TASK INSTRUCTIONS: Reproduce each of the following entries verbatim, without altering a single character.

Text and element pointing records
##############################
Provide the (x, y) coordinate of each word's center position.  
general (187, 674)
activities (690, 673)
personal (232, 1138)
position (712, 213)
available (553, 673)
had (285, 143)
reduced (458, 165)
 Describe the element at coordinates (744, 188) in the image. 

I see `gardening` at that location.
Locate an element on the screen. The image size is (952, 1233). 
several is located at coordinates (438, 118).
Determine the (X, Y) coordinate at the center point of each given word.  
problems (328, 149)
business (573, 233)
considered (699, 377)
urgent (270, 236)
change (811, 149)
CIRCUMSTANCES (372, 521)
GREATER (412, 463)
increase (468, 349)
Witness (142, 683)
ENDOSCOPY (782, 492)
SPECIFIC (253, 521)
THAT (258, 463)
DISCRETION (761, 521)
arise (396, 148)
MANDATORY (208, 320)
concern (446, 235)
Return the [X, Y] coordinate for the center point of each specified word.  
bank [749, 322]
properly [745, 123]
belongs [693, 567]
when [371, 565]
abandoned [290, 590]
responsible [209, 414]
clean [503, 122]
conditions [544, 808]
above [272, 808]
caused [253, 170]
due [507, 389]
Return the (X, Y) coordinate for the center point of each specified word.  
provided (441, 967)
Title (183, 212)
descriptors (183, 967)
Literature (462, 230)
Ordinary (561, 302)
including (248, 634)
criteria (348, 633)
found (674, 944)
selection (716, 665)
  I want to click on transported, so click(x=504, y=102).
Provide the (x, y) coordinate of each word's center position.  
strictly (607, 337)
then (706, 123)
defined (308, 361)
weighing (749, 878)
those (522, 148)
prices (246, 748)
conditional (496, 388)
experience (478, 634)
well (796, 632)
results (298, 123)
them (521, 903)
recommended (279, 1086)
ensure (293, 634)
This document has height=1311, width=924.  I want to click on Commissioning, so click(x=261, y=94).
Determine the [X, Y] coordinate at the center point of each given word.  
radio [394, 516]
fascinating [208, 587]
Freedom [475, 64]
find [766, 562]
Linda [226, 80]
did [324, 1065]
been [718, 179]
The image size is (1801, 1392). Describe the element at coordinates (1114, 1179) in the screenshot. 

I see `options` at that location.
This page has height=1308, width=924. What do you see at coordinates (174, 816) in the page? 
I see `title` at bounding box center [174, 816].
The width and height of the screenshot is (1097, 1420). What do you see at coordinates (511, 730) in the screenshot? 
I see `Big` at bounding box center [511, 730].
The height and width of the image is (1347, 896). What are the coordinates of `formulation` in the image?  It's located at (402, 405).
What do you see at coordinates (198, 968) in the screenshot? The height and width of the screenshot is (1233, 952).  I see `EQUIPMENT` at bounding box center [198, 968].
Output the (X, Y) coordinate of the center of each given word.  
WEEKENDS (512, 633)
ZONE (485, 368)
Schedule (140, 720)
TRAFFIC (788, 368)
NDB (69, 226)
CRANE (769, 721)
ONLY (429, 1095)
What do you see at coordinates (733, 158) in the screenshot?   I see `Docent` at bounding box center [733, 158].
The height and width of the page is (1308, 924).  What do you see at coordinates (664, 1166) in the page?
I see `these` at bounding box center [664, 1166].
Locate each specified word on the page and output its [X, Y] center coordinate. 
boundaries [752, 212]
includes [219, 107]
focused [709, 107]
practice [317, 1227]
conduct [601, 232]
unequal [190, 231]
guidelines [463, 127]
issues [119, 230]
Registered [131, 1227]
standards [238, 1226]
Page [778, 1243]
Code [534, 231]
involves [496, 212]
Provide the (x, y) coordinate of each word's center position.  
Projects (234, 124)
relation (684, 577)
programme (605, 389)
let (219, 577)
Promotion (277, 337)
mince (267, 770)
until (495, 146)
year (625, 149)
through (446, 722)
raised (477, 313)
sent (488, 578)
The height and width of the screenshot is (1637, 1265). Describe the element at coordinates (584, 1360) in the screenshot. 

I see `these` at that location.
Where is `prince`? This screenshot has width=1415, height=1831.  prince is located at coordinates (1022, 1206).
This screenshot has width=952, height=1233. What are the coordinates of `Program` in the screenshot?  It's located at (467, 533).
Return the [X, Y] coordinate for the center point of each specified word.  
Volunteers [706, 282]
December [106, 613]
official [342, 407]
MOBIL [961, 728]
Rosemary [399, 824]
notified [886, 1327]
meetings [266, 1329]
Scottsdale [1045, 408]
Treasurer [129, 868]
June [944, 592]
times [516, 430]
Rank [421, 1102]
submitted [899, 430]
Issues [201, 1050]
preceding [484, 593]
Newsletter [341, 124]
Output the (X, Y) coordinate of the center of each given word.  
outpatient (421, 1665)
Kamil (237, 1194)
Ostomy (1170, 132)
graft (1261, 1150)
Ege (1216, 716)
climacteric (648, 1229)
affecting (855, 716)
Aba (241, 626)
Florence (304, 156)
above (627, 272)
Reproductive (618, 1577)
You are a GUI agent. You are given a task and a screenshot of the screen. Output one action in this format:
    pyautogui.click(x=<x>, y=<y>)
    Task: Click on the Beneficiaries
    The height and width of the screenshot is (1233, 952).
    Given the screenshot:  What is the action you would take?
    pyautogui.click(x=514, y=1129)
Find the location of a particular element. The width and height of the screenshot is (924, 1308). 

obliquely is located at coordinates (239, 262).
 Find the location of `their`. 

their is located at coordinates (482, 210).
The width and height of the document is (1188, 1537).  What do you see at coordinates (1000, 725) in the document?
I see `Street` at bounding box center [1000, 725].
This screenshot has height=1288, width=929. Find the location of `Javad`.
##############################
COMPLETE ANSWER:
Provide the (x, y) coordinate of each word's center position.  
general (187, 674)
activities (690, 673)
personal (232, 1138)
position (712, 213)
available (553, 673)
had (285, 143)
reduced (458, 165)
 Describe the element at coordinates (744, 188) in the image. 

I see `gardening` at that location.
Locate an element on the screen. The image size is (952, 1233). 
several is located at coordinates (438, 118).
Determine the (X, Y) coordinate at the center point of each given word.  
problems (328, 149)
business (573, 233)
considered (699, 377)
urgent (270, 236)
change (811, 149)
CIRCUMSTANCES (372, 521)
GREATER (412, 463)
increase (468, 349)
Witness (142, 683)
ENDOSCOPY (782, 492)
SPECIFIC (253, 521)
THAT (258, 463)
DISCRETION (761, 521)
arise (396, 148)
MANDATORY (208, 320)
concern (446, 235)
Return the [X, Y] coordinate for the center point of each specified word.  
bank [749, 322]
properly [745, 123]
belongs [693, 567]
when [371, 565]
abandoned [290, 590]
responsible [209, 414]
clean [503, 122]
conditions [544, 808]
above [272, 808]
caused [253, 170]
due [507, 389]
Return the (X, Y) coordinate for the center point of each specified word.  
provided (441, 967)
Title (183, 212)
descriptors (183, 967)
Literature (462, 230)
Ordinary (561, 302)
including (248, 634)
criteria (348, 633)
found (674, 944)
selection (716, 665)
  I want to click on transported, so click(x=504, y=102).
Provide the (x, y) coordinate of each word's center position.  
strictly (607, 337)
then (706, 123)
defined (308, 361)
weighing (749, 878)
those (522, 148)
prices (246, 748)
conditional (496, 388)
experience (478, 634)
well (796, 632)
results (298, 123)
them (521, 903)
recommended (279, 1086)
ensure (293, 634)
This document has height=1311, width=924.  I want to click on Commissioning, so click(x=261, y=94).
Determine the [X, Y] coordinate at the center point of each given word.  
radio [394, 516]
fascinating [208, 587]
Freedom [475, 64]
find [766, 562]
Linda [226, 80]
did [324, 1065]
been [718, 179]
The image size is (1801, 1392). Describe the element at coordinates (1114, 1179) in the screenshot. 

I see `options` at that location.
This page has height=1308, width=924. What do you see at coordinates (174, 816) in the page? 
I see `title` at bounding box center [174, 816].
The width and height of the screenshot is (1097, 1420). What do you see at coordinates (511, 730) in the screenshot? 
I see `Big` at bounding box center [511, 730].
The height and width of the image is (1347, 896). What are the coordinates of `formulation` in the image?  It's located at (402, 405).
What do you see at coordinates (198, 968) in the screenshot? The height and width of the screenshot is (1233, 952).  I see `EQUIPMENT` at bounding box center [198, 968].
Output the (X, Y) coordinate of the center of each given word.  
WEEKENDS (512, 633)
ZONE (485, 368)
Schedule (140, 720)
TRAFFIC (788, 368)
NDB (69, 226)
CRANE (769, 721)
ONLY (429, 1095)
What do you see at coordinates (733, 158) in the screenshot?   I see `Docent` at bounding box center [733, 158].
The height and width of the page is (1308, 924).  What do you see at coordinates (664, 1166) in the page?
I see `these` at bounding box center [664, 1166].
Locate each specified word on the page and output its [X, Y] center coordinate. 
boundaries [752, 212]
includes [219, 107]
focused [709, 107]
practice [317, 1227]
conduct [601, 232]
unequal [190, 231]
guidelines [463, 127]
issues [119, 230]
Registered [131, 1227]
standards [238, 1226]
Page [778, 1243]
Code [534, 231]
involves [496, 212]
Provide the (x, y) coordinate of each word's center position.  
Projects (234, 124)
relation (684, 577)
programme (605, 389)
let (219, 577)
Promotion (277, 337)
mince (267, 770)
until (495, 146)
year (625, 149)
through (446, 722)
raised (477, 313)
sent (488, 578)
The height and width of the screenshot is (1637, 1265). Describe the element at coordinates (584, 1360) in the screenshot. 

I see `these` at that location.
Where is `prince`? This screenshot has width=1415, height=1831.  prince is located at coordinates (1022, 1206).
This screenshot has width=952, height=1233. What are the coordinates of `Program` in the screenshot?  It's located at (467, 533).
Return the [X, Y] coordinate for the center point of each specified word.  
Volunteers [706, 282]
December [106, 613]
official [342, 407]
MOBIL [961, 728]
Rosemary [399, 824]
notified [886, 1327]
meetings [266, 1329]
Scottsdale [1045, 408]
Treasurer [129, 868]
June [944, 592]
times [516, 430]
Rank [421, 1102]
submitted [899, 430]
Issues [201, 1050]
preceding [484, 593]
Newsletter [341, 124]
Output the (X, Y) coordinate of the center of each given word.  
outpatient (421, 1665)
Kamil (237, 1194)
Ostomy (1170, 132)
graft (1261, 1150)
Ege (1216, 716)
climacteric (648, 1229)
affecting (855, 716)
Aba (241, 626)
Florence (304, 156)
above (627, 272)
Reproductive (618, 1577)
You are a GUI agent. You are given a task and a screenshot of the screen. Output one action in this format:
    pyautogui.click(x=<x>, y=<y>)
    Task: Click on the Beneficiaries
    The height and width of the screenshot is (1233, 952).
    Given the screenshot:  What is the action you would take?
    pyautogui.click(x=514, y=1129)
Find the location of a particular element. The width and height of the screenshot is (924, 1308). 

obliquely is located at coordinates (239, 262).
 Find the location of `their`. 

their is located at coordinates (482, 210).
The width and height of the document is (1188, 1537).  What do you see at coordinates (1000, 725) in the document?
I see `Street` at bounding box center [1000, 725].
This screenshot has height=1288, width=929. Find the location of `Javad`.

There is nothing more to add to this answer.